The “Speculation Watch List”
The Speculation Watch List” is established by HPD and contains the addresses of certain recently-sold rent regulated multiple dwellings for a given fiscal quarter which have been identified by the City as purportedly at risk of tenant harassment. Notably, Local Law 7 contains only two (2) definitions; “Capitalization Rate” and “Qualified Transaction”, both having nothing to do with the condition of the building. The Capitalization Rate is essentially the net operating income as calculated by the Department of Finance, divided by the most recent sale price of the property in an arms-length sale.

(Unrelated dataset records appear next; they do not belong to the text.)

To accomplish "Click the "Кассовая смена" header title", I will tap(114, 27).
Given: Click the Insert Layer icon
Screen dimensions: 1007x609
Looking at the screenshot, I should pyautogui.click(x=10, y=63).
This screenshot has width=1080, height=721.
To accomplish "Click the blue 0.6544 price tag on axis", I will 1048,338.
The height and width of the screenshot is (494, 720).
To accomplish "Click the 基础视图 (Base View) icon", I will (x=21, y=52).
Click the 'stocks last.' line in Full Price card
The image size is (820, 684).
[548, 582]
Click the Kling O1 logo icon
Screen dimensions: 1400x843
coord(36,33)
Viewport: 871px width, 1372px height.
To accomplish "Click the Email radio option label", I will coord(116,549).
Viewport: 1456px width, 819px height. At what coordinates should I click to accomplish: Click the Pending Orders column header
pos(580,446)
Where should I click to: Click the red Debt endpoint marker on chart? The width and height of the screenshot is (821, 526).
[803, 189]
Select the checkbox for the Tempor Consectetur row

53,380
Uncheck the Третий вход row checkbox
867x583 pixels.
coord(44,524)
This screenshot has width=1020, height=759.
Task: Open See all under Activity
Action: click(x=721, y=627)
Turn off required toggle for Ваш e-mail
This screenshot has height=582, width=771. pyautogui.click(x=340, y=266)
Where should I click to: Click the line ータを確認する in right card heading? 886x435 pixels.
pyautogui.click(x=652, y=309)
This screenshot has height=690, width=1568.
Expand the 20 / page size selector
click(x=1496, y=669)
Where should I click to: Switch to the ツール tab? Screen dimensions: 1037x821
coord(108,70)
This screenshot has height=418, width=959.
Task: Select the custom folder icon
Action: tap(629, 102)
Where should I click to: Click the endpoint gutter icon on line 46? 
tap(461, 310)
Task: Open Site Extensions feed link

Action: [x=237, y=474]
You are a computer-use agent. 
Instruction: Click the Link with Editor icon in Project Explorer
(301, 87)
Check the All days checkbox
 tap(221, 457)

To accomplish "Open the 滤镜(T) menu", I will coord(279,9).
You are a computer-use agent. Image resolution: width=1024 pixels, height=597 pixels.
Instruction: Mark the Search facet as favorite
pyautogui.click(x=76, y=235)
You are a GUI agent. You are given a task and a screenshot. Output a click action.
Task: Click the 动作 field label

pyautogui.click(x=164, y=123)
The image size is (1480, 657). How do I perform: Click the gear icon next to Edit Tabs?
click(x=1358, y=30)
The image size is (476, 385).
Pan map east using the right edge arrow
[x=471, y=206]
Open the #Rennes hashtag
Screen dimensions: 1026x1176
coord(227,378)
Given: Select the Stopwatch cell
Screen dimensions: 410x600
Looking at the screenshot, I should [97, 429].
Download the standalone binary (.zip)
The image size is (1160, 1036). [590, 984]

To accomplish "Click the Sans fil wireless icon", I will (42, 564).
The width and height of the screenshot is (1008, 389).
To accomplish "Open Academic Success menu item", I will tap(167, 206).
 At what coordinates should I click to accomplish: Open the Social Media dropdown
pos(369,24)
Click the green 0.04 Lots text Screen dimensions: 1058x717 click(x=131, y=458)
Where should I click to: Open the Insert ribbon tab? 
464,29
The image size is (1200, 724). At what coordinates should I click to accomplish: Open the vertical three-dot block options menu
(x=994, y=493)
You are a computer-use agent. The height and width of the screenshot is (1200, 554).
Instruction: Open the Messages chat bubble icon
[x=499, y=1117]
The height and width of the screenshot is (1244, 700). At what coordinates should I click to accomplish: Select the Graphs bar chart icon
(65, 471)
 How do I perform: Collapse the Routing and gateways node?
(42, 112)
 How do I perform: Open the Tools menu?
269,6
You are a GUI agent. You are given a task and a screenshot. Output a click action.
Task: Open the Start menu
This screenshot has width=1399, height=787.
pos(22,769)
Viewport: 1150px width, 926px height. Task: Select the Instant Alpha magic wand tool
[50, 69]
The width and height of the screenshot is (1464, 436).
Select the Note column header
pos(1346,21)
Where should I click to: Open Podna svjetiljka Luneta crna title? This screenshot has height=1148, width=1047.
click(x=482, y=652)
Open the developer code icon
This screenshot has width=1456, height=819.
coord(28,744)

The Speculation Watch List Rules (“Rules”) provide some further detail as to criteria for inclusion on the list. The Rules provide for inclusion on the Speculation Watch List for a given fiscal quarter if the building has a majority of rent regulated units if the Capitalization Rate falls below the median capitalization rate for the borough in which the property is located. The Rules promulgated by HPD contain the term “Borough Capitalization Rate.”
Notably, HPD may also consider (but is not required nor limited to) establishing the amount or ratio per dwelling unit of open hazardous and immediately hazardous violations, paid or unpaid emergency repair charges and the number of units in the building. Thus, a Capitalization Rate below the Borough Capitalization Rate alone is enough to place a building on the Speculation Watch List.
The Speculation Watch List, together with each buildings’ capitalization rates, are be posted on-line on the Department of Finance website, and buildings on that list could be subject to heightened enforcement actions by HPD. Notably, some owners have reported building inspections from multi-agency inspectors resulting in an increase in violations.
Local Law 7 exempts buildings that enter into a regulatory agreement with HPD to provide “affordable housing” from inclusion on this Watch List.
The ambiguous and speculative language of these two laws leaves them ripe for challenge. However, litigation will take time. In the interim many owners will undoubtedly be re-re-evaluating their business plans and thinking twice before improving their buildings beyond mere maintenance; which is unfortunate for tenants, local businesses, and tax payers.